Due neonate venute alla luce a poche settimane di distanza l'una dall'altra, tra maggio e giugno, sono morte all'ospedale Papa Giovanni di Bergamo a causa della pertosse. Le madri, secondo quanto emerso, non erano vaccinate. A rilanciare la notizia sui social il virologo Roberto Burioni.

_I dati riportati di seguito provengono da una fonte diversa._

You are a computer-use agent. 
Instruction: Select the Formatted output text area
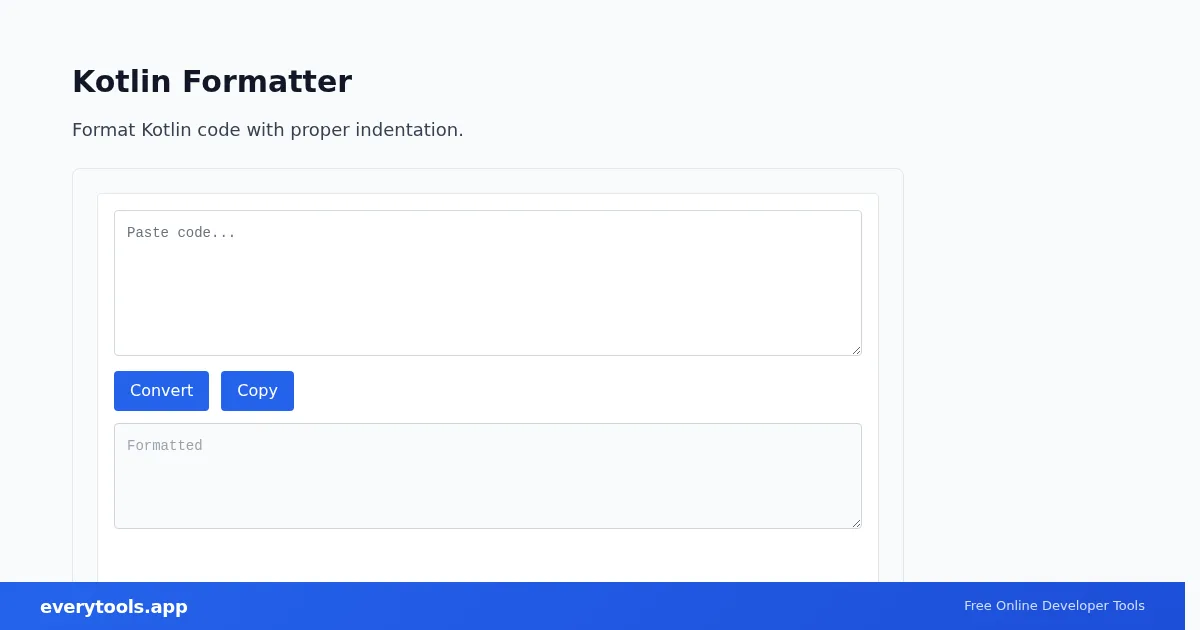point(488,476)
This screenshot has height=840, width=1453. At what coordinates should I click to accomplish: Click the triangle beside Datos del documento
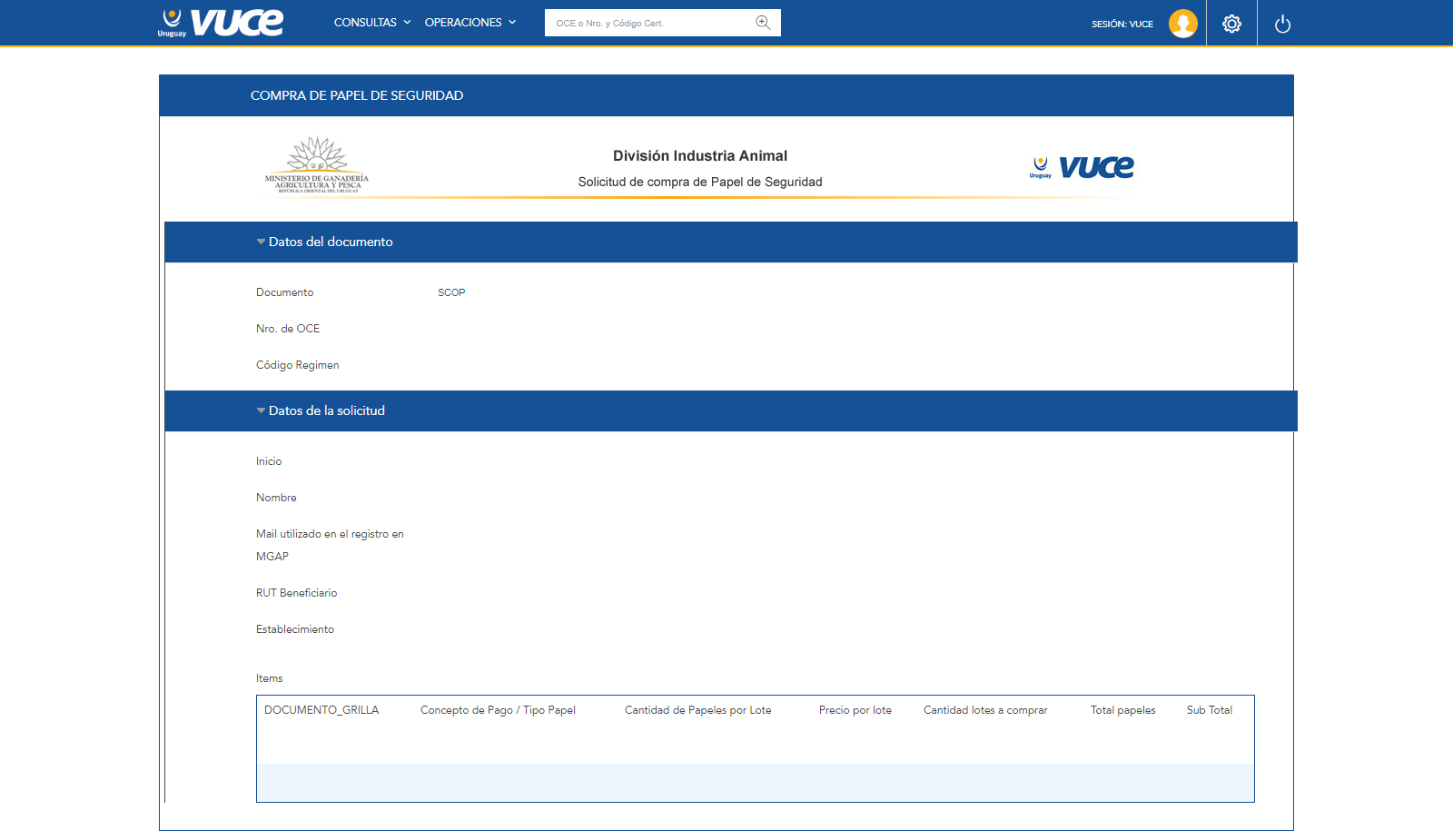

La prima bambina è nata a maggio all'ospedale di Seriate da una donna rumena. A fine giugno, quando aveva 40 giorni, ha iniziato a stare male e i genitori l'hanno portata al pronto soccorso, sempre di Seriate. Da qui è stata trasferita ad Alzano Lombardo, dove le cure di antibiotici sono state inutili. L'ultimo, disperato, tentativo di salvarla è stato fatto a Bergamo, con il sistema Ecmo, ma dopo cinque giorni è morta per choc settico. Il secondo decesso è del 30 luglio scorso e in questo caso l'ospedale ha chiesto il riscontro diagnostico. La neonata aveva un mese e qualche giorno ed era nata a Treviglio da genitori della provincia di Cremona risultati entrambi positivi alla pertosse. Erano malati, ma, essendo adulti, il loro fisico ha reagito in modo differente. Non si erano resi conto di avere contratto il batterio. Ricoverata a Treviglio, anche la seconda bimba non ha risposto alle cure antibiotiche. È morta quasi subito dopo il trasferimento nella Terapia intensiva pediatrica di Bergamo. Ma non è un'epidemia si affrettano a precisare dall'ospedale bergamasco.

Burioni ha spiegato su Facebook perché la malattia continua a mietere vittime. "Fino agli anni 90 contro la pertosse abbiamo usato un vaccino estremamente efficace che era però gravato di alcuni effetti collaterali rari, ma non trascurabili" scrive Burioni. "Dopo quel momento siamo passati ad un vaccino detto "acellulare" che è sicurissimo, ma meno potente. Il vaccino acellulare (attualmente contenuto nell'esavalente) è efficace in quasi il 90% dei vaccinati, ma l'immunità tende a svanire con il tempo. A causa di questa minore efficacia del nuovo vaccino" prosegue il virologo "e pure a causa delle mancate vaccinazioni, i casi di pertosse stanno aumentando. Il guaio è notevole in quanto la pertosse è pericolosissima per i bambini molto piccoli; inoltre, siccome l'immunità contro questa infezione è sempre molto debole, le madri non riescono a trasmettere ai loro figli una quantità adeguata di anticorpi durante la gravidanza: alla nascita i neonati saranno quindi estremamente vulnerabili. Possiamo però proteggerli ugualmente: prima di tutto dobbiamo vaccinare la madre in gravidanza, affinché abbia anticorpi da trasmettere".